Les 81 pensées et citations de François Mauriac :
On atteint aisément une âme à travers les vices les plus tristes, mais la vulgarité est infranchissable.
Entre deux êtres que tout sépare, la communication ne peut que tourner à l'échec.
Si un échec m'attire le mépris de quelques imbéciles, ce me sera une raison de m'estimer un peu plus moi-même et de me réfugier dans mon orgueil.
Si le Christ est vraiment venu au monde, s'il est mort pour que nous mourrions aussi à la chair, s'il est ressuscité pour que nous vivions éternellement dans son amour, il n'y a pas à discuter, mais à croire en sa parole.
Il y a, dans nos pauvres vies tourmentées, de grands passages qui paraissent sans signification, et d'autres au contraire où l'amour nous touche visiblement de son feu.
Pour se marier, il faut être deux. Pour l'incroyance, il faut être seul.
Rien n'est plus dangereux, pour une femme, que d'essayer de faire jouer à l'amitié sentimentale, le rôle de la sensualité, de traiter un ami avec coquetterie, de masquer le désir sous les idées. Cela est bien plus dangereux encore pour l'homme qui se prête à ce jeu. Il est loin d'y trouver cette belle certitude de soi qu'inspirent toujours des amours heureuses.
Je ne pense pas que la joie soit tout à fait morte pour moi, mais mes yeux se sont ouverts à des laideurs que j'avais jusqu'ici frôlées sans les voir. Un peu de lassitude, de découragement de ma vie me sont venus avec beaucoup d'inquiétudes aussi.
L'amitié est faite de confiance, de mutuel abandon.
L'amitié, c'est un de ces arbres où l'on s'appuie quand on est las dans le chemin.
Je suis insensible à la prétendue amitié des chiens et des chats, animaux féroces, mais je ressens le bonheur de voir les animaux libres d'être heureux, je puis rester indéfiniment à regarder un couple de canards au bord d'une mare.
Quand le vent du succès tourne, le bel arbre porte ses derniers fruits.
La rancune ? Je suis rancunier de nature. Je n'ai de haine pour personne, je ne veux de mal à personne, mais je n'oublie rien ! À certains, vraiment, je garde une dent.
Qui a connu la solitude auprès d'êtres aimés, la supporte aisément au milieu du monde insensible. Qu'il semble facile de vivre seul dans la foule végétale, couché sur cette terre dont nous n'attendons ni n'espérons rien ! Ce n'est pas de ces charmilles ni de ces coteaux endormis que venait ma tristesse adolescente, mais des êtres que j'y évoquais et de ce qu'alors j'y voyais, avec obstination, le décor de l'amour heureux.
L'inquiétude, la jalousie, la volupté, c'est ce qui porte un être aux pires erreurs.
Il ne suffit pas à l'homme d'être heureux, il faut aussi que les autres ne le soient pas.

#####

Travail attendu:
Transcrivez fidèlement le passage des citations de François Mauriac qui va de « Pour se marier, il » jusqu'à « dans le chemin. » inclus.

Données enregistrées:
#####

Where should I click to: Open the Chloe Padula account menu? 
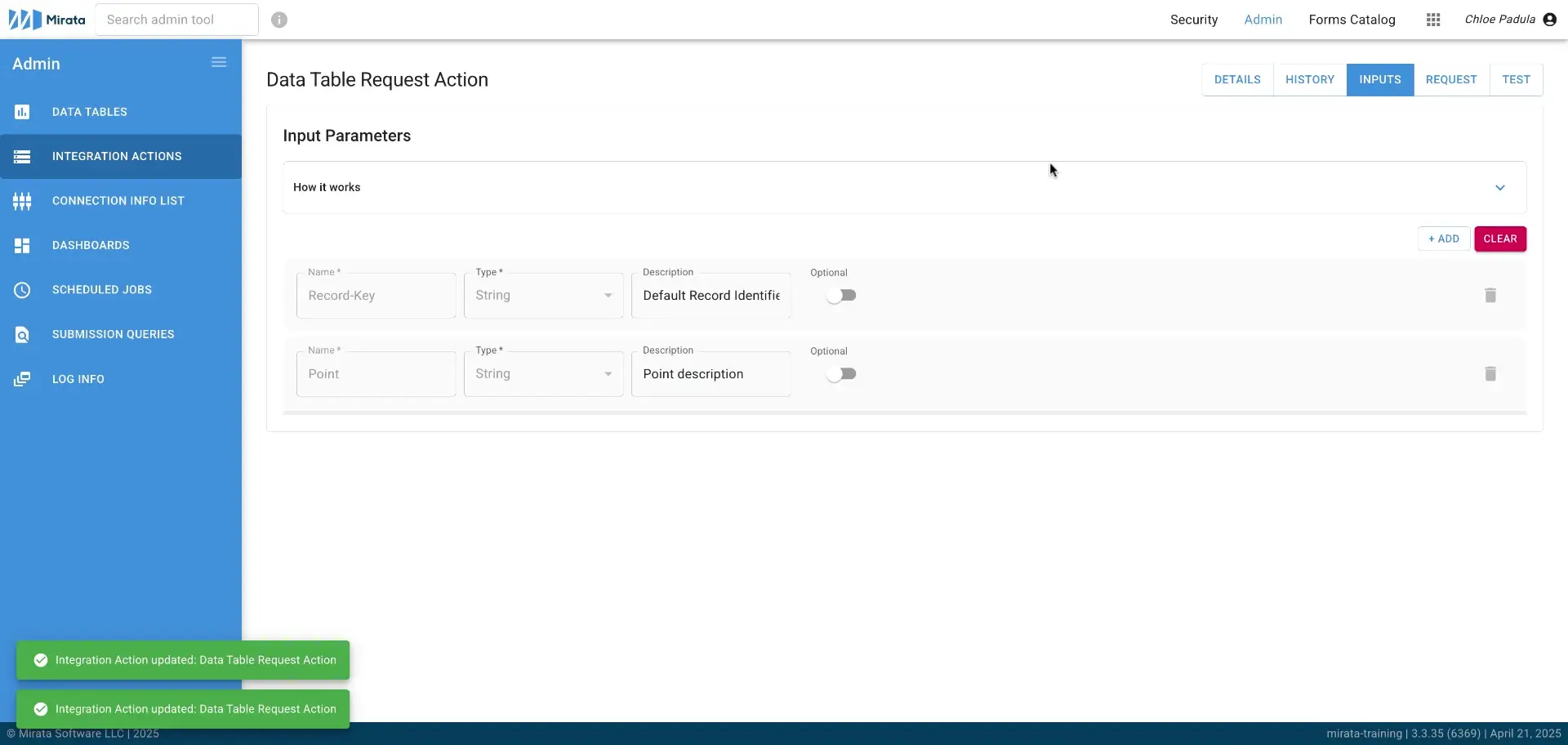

#####

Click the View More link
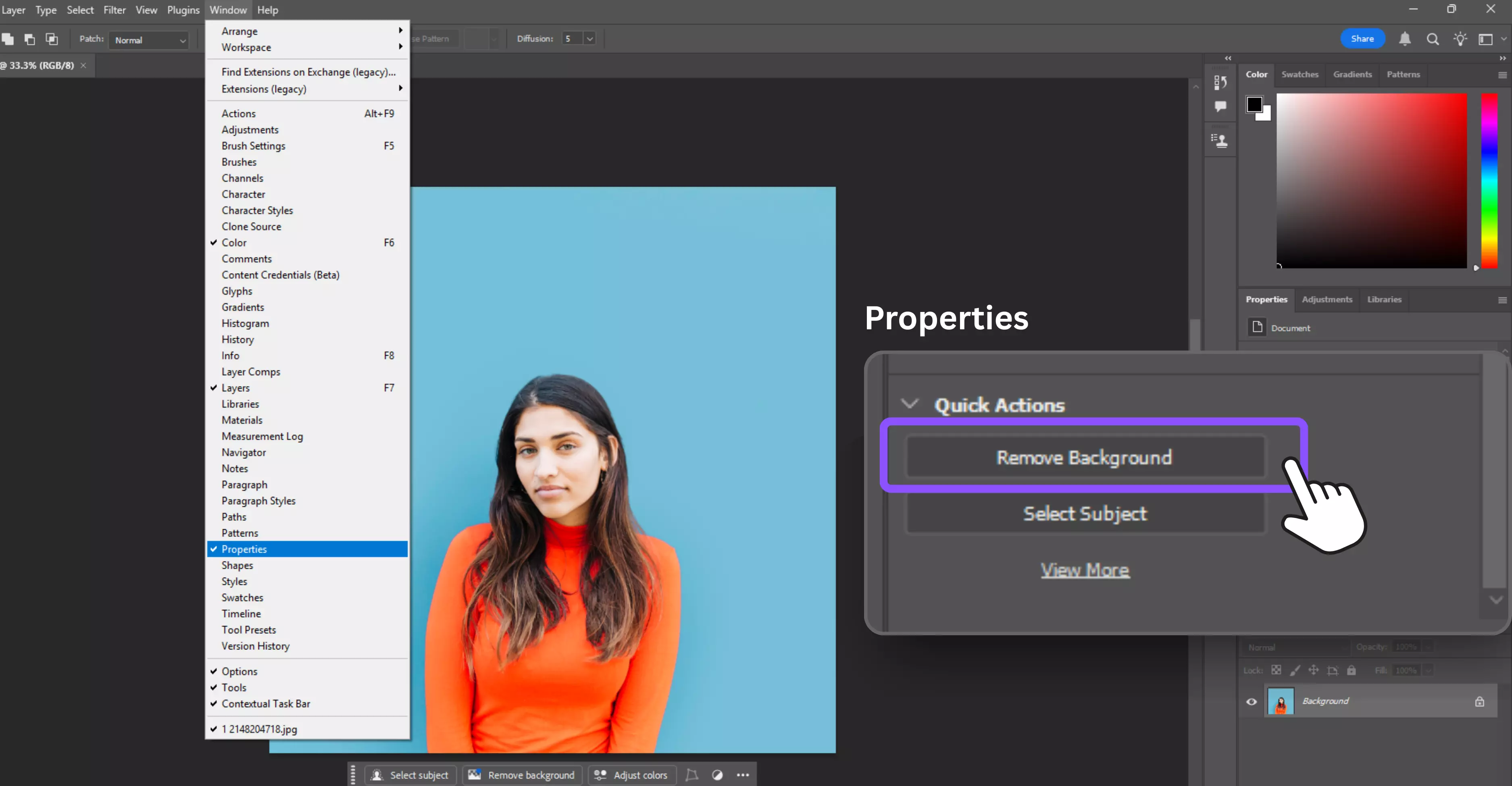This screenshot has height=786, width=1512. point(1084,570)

#####

Réponse à la consigne:
Pour se marier, il faut être deux. Pour l'incroyance, il faut être seul.
Rien n'est plus dangereux, pour une femme, que d'essayer de faire jouer à l'amitié sentimentale, le rôle de la sensualité, de traiter un ami avec coquetterie, de masquer le désir sous les idées. Cela est bien plus dangereux encore pour l'homme qui se prête à ce jeu. Il est loin d'y trouver cette belle certitude de soi qu'inspirent toujours des amours heureuses.
Je ne pense pas que la joie soit tout à fait morte pour moi, mais mes yeux se sont ouverts à des laideurs que j'avais jusqu'ici frôlées sans les voir. Un peu de lassitude, de découragement de ma vie me sont venus avec beaucoup d'inquiétudes aussi.
L'amitié est faite de confiance, de mutuel abandon.
L'amitié, c'est un de ces arbres où l'on s'appuie quand on est las dans le chemin.